_Problem statement_: Could you give back exactly the lines below from the one with "Click the demoapp description value" through the one with "You are a GUI", without a single picture?

_Source data_:
++++++

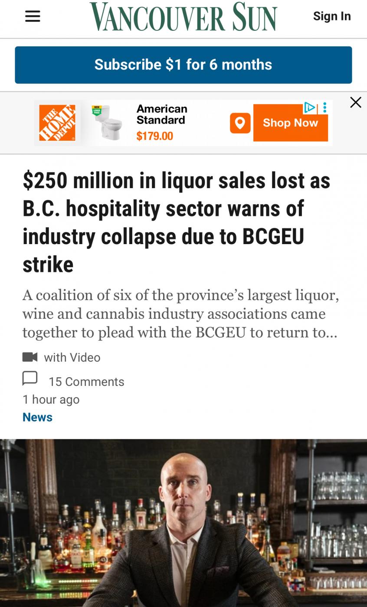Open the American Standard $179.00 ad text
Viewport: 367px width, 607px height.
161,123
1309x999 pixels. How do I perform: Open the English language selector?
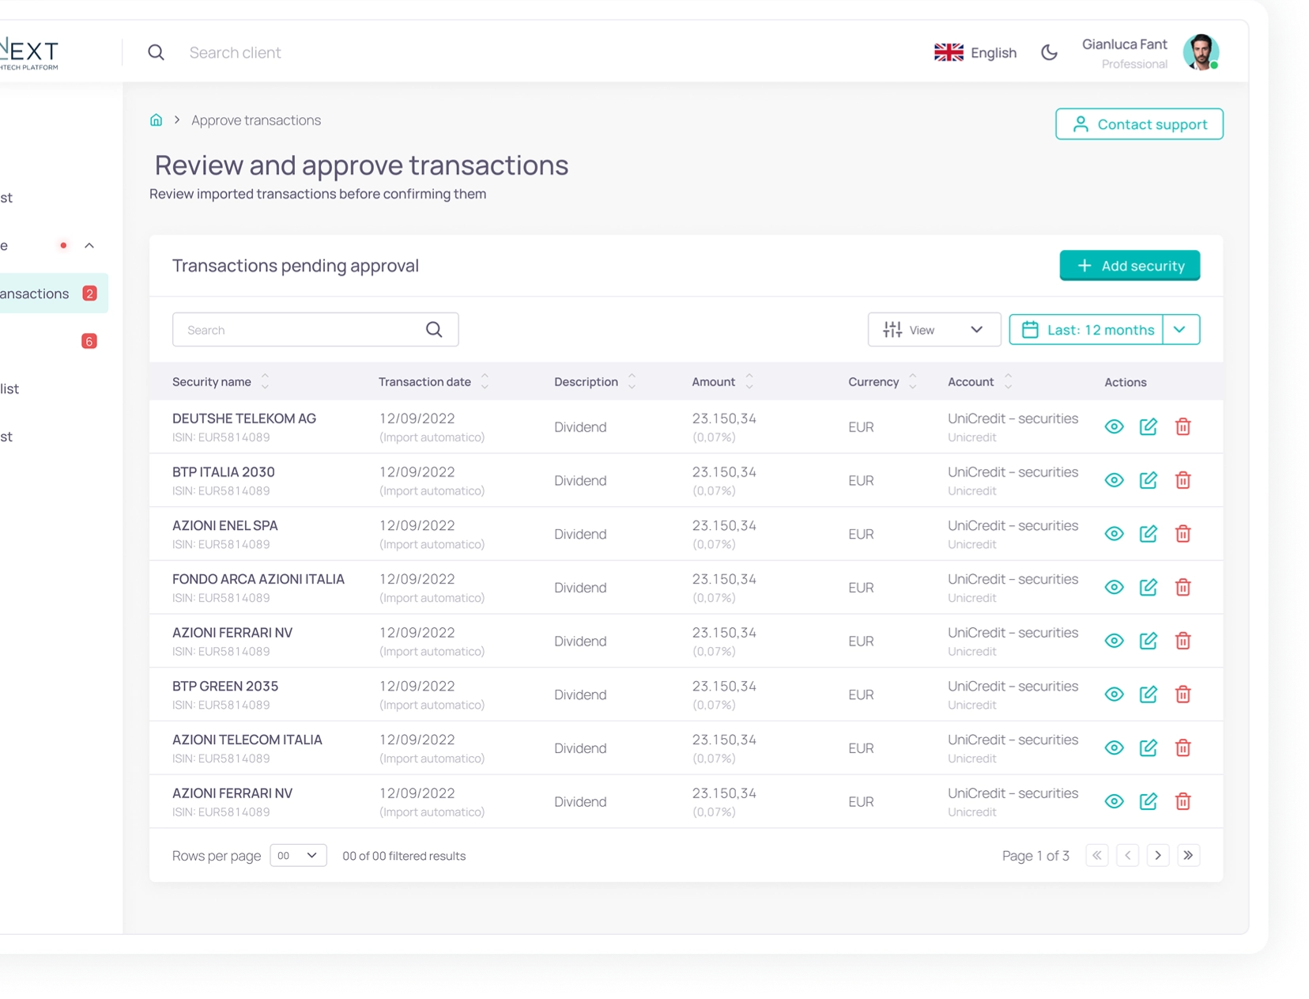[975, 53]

++++++

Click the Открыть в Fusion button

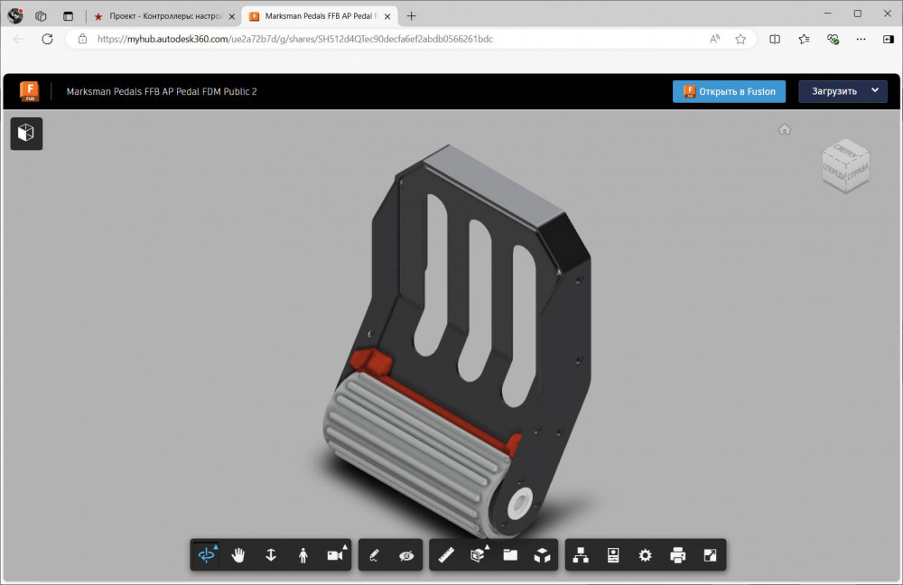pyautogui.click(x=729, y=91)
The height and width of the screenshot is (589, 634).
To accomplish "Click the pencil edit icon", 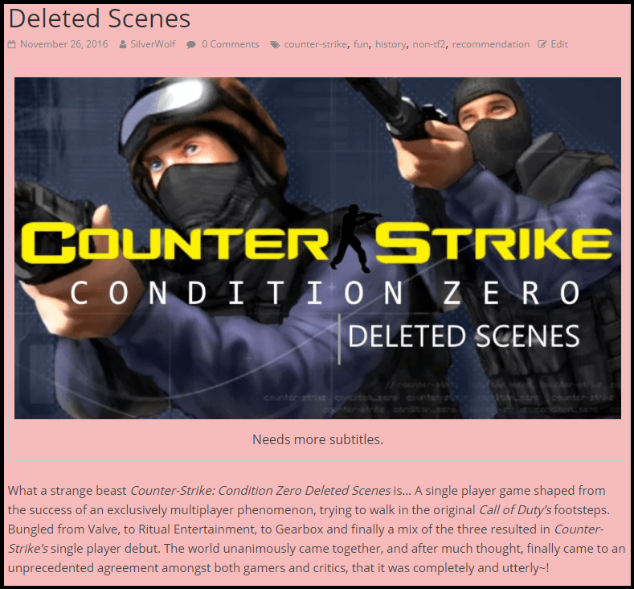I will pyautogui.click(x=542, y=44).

++++++

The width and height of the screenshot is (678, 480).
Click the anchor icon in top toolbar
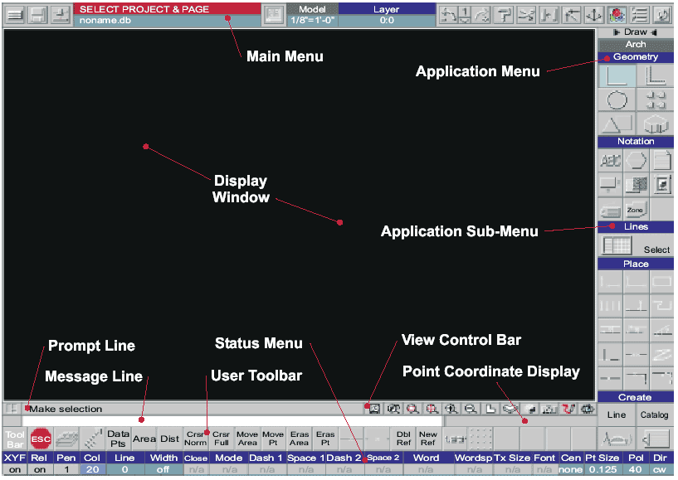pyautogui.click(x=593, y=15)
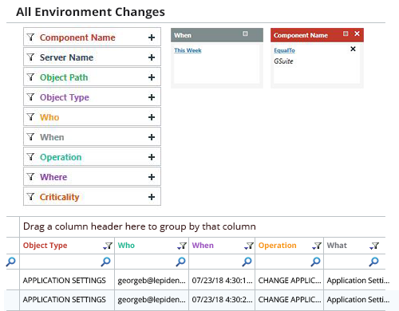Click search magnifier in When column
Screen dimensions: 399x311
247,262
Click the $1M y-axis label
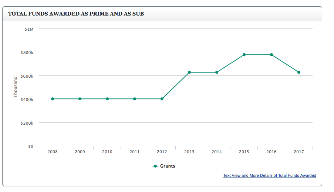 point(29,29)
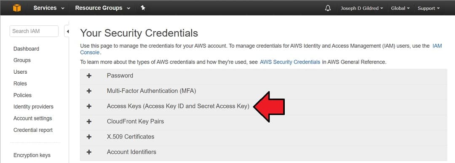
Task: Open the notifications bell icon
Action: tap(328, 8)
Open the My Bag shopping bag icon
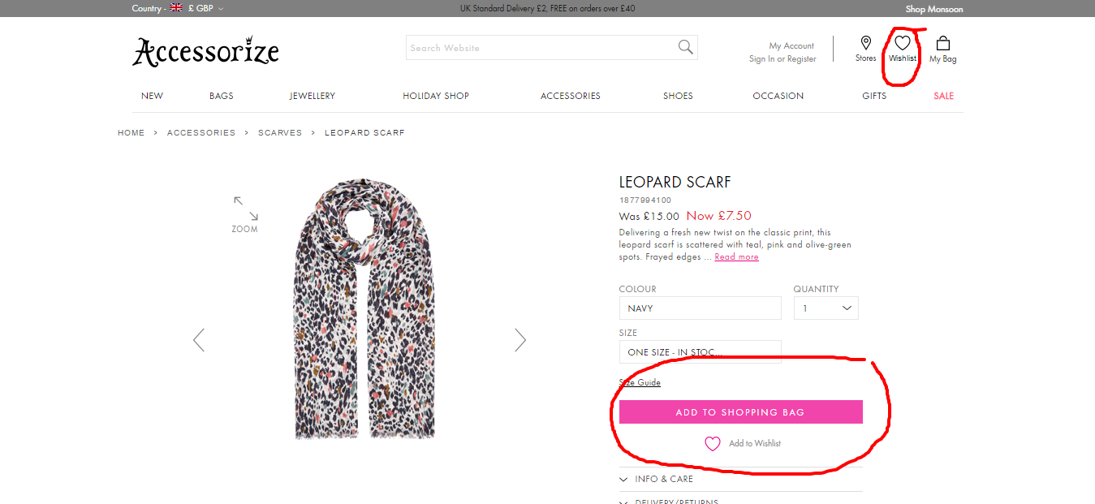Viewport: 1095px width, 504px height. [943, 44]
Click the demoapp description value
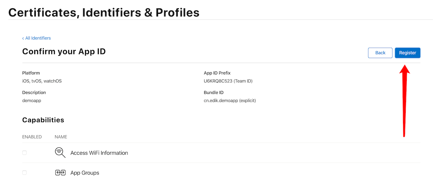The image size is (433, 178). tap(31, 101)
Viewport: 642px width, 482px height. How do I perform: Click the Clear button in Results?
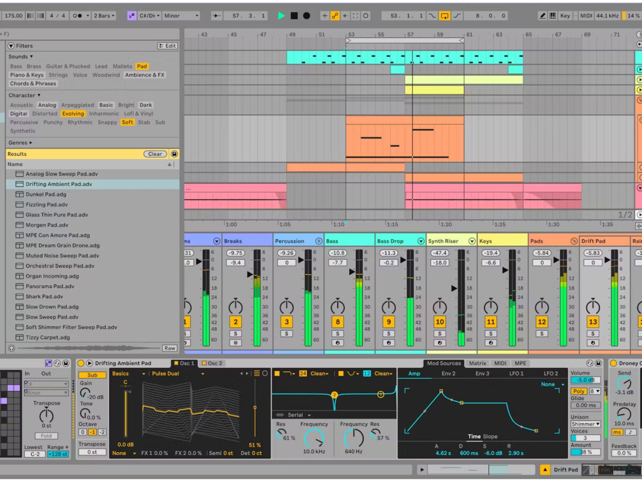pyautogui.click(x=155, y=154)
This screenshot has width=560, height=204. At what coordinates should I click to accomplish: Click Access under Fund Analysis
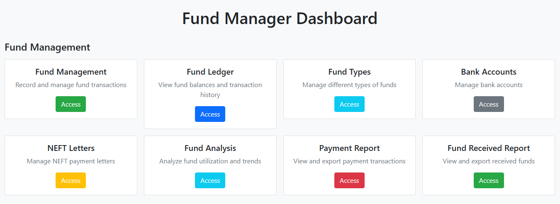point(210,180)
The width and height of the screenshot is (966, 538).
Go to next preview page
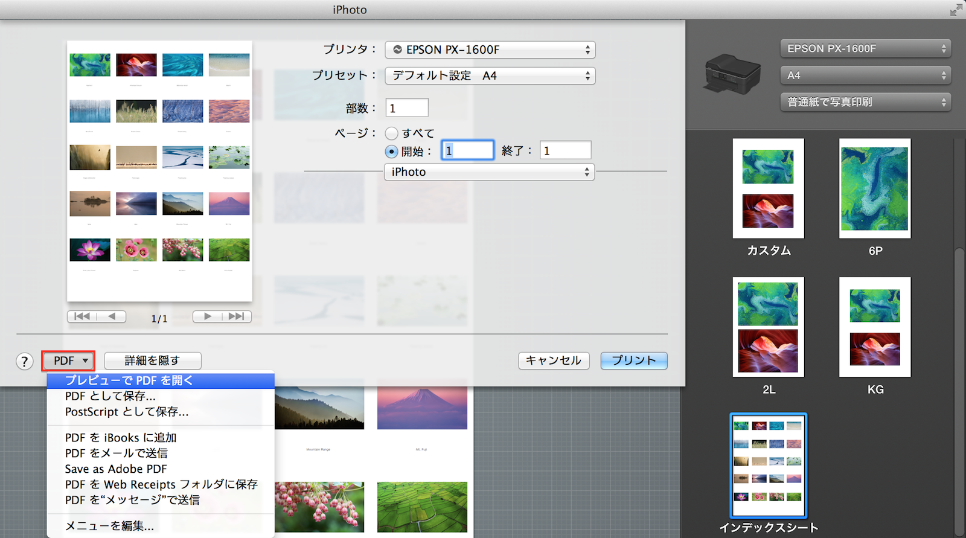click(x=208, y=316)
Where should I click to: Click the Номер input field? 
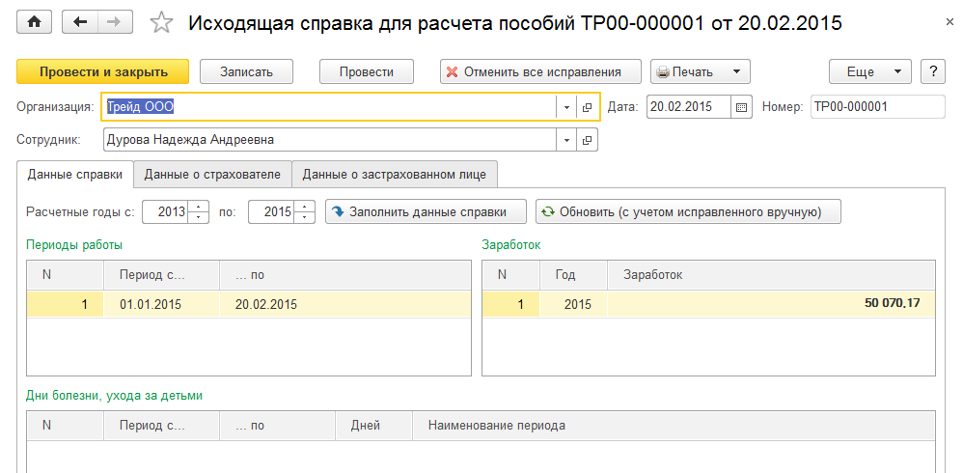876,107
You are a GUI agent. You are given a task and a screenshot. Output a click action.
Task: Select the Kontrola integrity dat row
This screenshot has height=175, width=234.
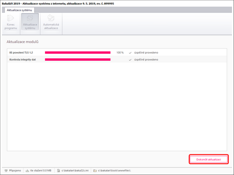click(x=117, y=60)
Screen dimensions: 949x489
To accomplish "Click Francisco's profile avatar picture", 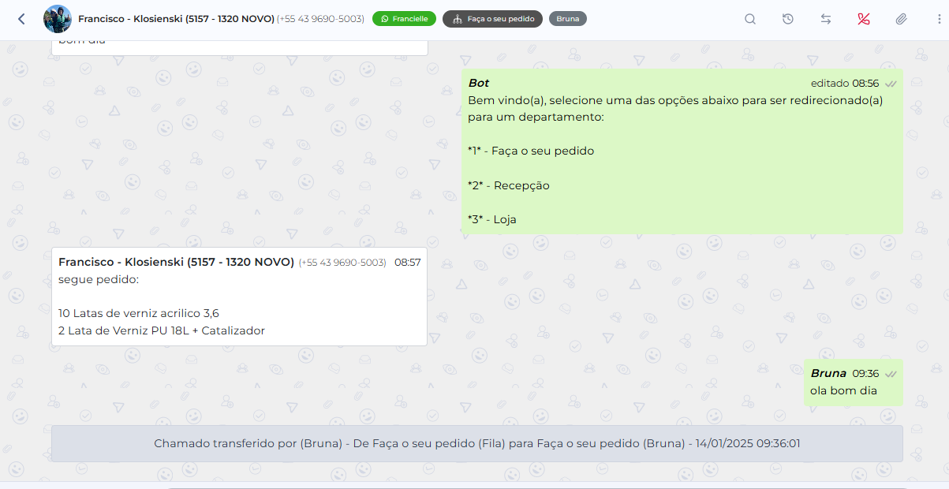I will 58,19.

++++++

_Reply to the task_:
Click the demoapp description value
The image size is (433, 178). tap(31, 101)
Viewport: 642px width, 482px height. How do I perform: Click the Clear button in Results?
pyautogui.click(x=155, y=154)
This screenshot has width=560, height=204. At what coordinates should I click to accomplish: Click Access under Fund Analysis
point(210,180)
The width and height of the screenshot is (966, 538).
Go to next preview page
click(x=208, y=316)
Where should I click to: Click the Номер input field? 
876,107
You are a GUI agent. You are given a task and a screenshot. Output a click action.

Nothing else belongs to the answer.